On Sun, 25 Jun 2017 13:35:19 +0100 Wookey wookey@wookware.org wrote:
On 2017-06-25 07:28 -0400, Hendrik Boom wrote:
On Sat, Jun 24, 2017 at 09:50:06PM -0400, Christopher Havel wrote:
In my experience, there are few things in life slower than Chrome/Chromium after restoring a previous session...
I use firefox. It seems to do lazy restoration of tabs, which makes it somewhat more performant.
Indeed. I have significant experience of this as I operate the same way as Luke, so have hundreds of tabs in 50-odd windows at any one time.
If only there was a better option...
<snip>
I should try Chromium sometime. Chrome itself is no longer supported on 32-bit Linux.
I have not used chromium enough to determine if it better in this 'slowdown' regard.

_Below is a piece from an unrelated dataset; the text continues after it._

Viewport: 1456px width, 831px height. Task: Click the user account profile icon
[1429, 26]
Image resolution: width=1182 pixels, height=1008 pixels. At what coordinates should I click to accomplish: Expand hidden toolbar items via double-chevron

I have, chromium uses lots of memory, just like FF. It has even worse troubles when it comes to more than 10 yabs. As for a slowdown over the course of several days, I've not tried it because of the above problems.
I hate the way there aren't any cross-browser bookmarks. Another form of lock-in.
If you are OK with remote bookmarks then you can use them from both chromium and firefox (e.g. google bookmarks), and it's quite easy to transfer them in either direction, but I don't know of a local, open, bookmark-store mechanism.
XBEL is an xml format for bookmarks. Elinks can use it, I don't know about FF or chromium.